» **Selected excerpt**:
┄┄┄┄┄┄

In an editorial office, the graphics room is a place with its own charm, where department heads and editors-in-chief bring their mock-ups to be translated into newspaper pages. It’s not as simple as you might think. Who’s in charge, the graphic designer or the editor? The former, who is more attentive to the balance and proportions on the page and the connection with the other pages of the helm – surtout l’élégance! –, the latter to measures, to “political” hierarchies and above all to the impossible objective of fitting everything into a limited space. There can be tiring negotiations with graphic designers who, in addition to professional skill, also require a good dose of patience and self-control towards colleagues who sometimes just don’t understand the importance of a well-designed page. One which enhances the contents, and which in fact cannot merely be a sum of texts… That room can become electric, and very noisy, with swearing and shouting. Never with Navarrini.
We got to know him well at Europa, the beautiful daily newspaper directed by Stefano Menichini, where Stefano Navarrini was a graphic designer, but also an illustrator. He had a great professional talent, both with the pencil and with his ability to interact intelligently and calmly with his workmates, even in the case of the most bizarre requests (I confess that I’ve made several of him, even recently, with our magazine ytali.com, to which he generously offered – or rather, I underline, gave free of charge – his precious professional help on several occasions).

┄┄┄┄┄┄

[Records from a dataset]
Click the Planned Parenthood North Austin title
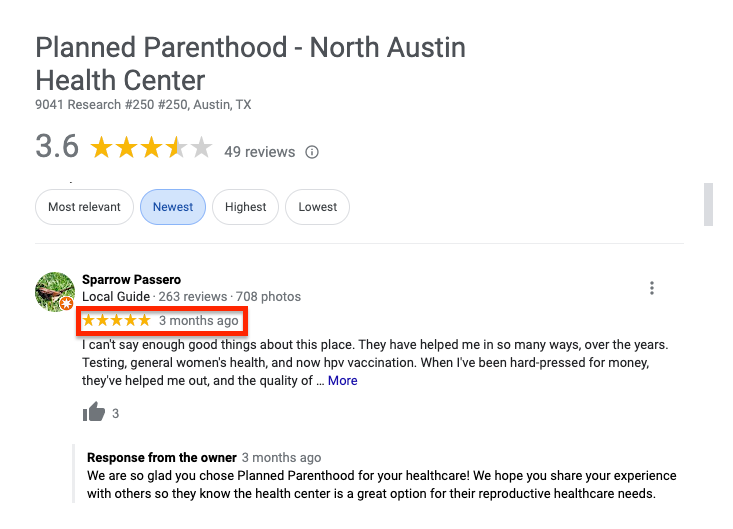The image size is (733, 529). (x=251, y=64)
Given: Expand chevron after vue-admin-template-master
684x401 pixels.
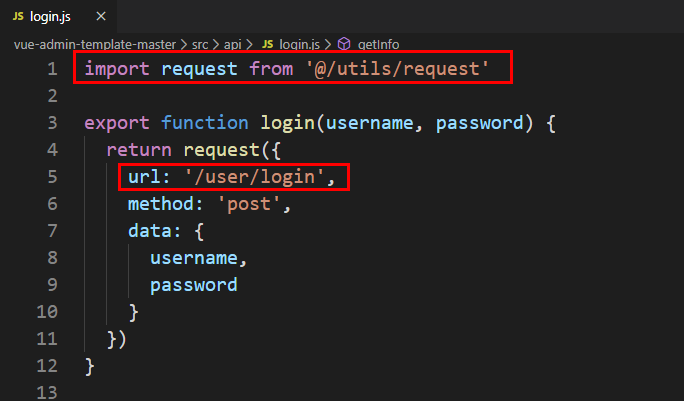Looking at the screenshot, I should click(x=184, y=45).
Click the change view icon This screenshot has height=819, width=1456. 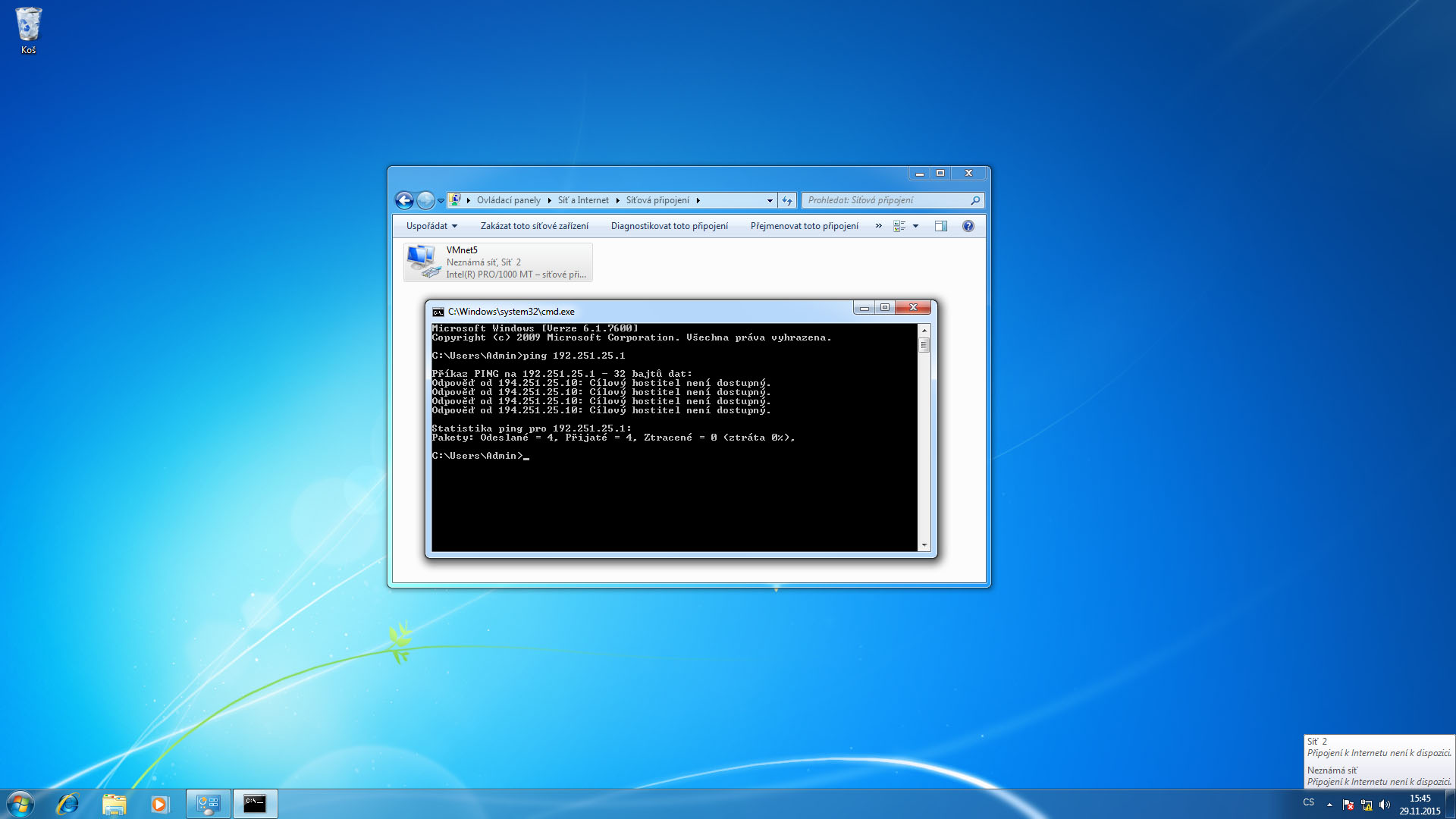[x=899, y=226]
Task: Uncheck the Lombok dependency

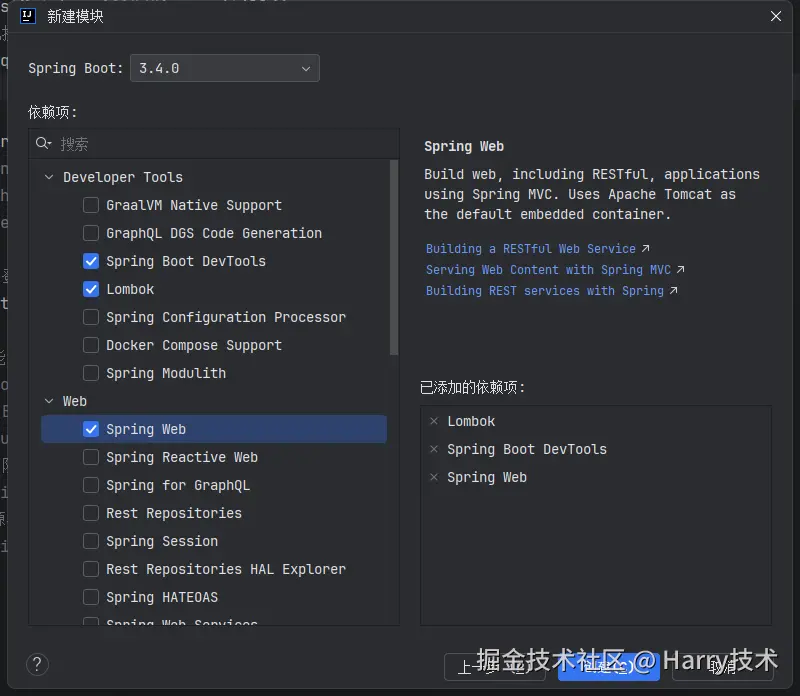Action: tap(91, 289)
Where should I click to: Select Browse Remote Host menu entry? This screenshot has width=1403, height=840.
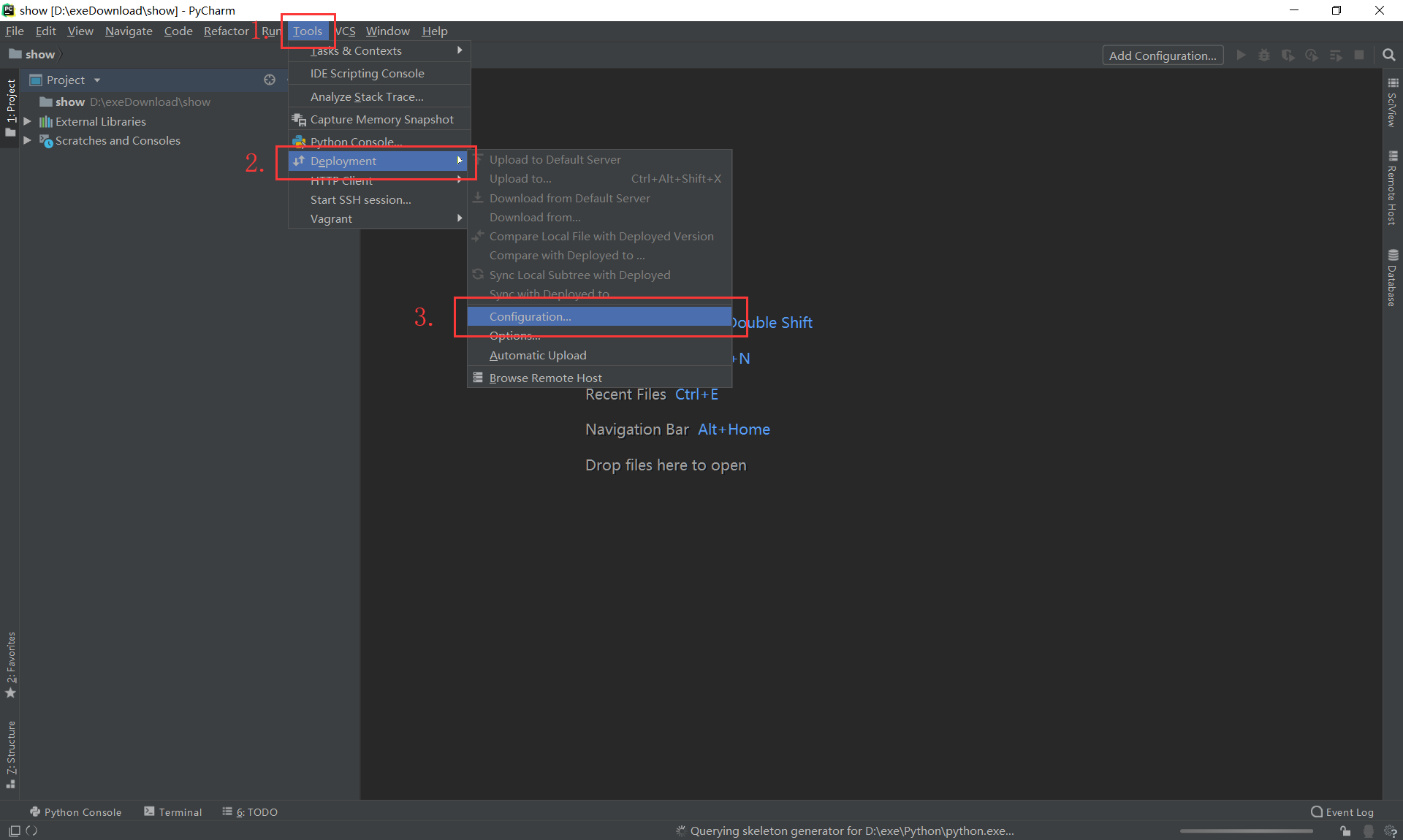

┄┄┄┄┄┄

» **The problem**:
List every job title that the passage about Stefano Navarrini mentions. You won't need the records for this.

» **Task result**:
- department heads
- editors-in-chief
- graphic designer
- editor
- illustrator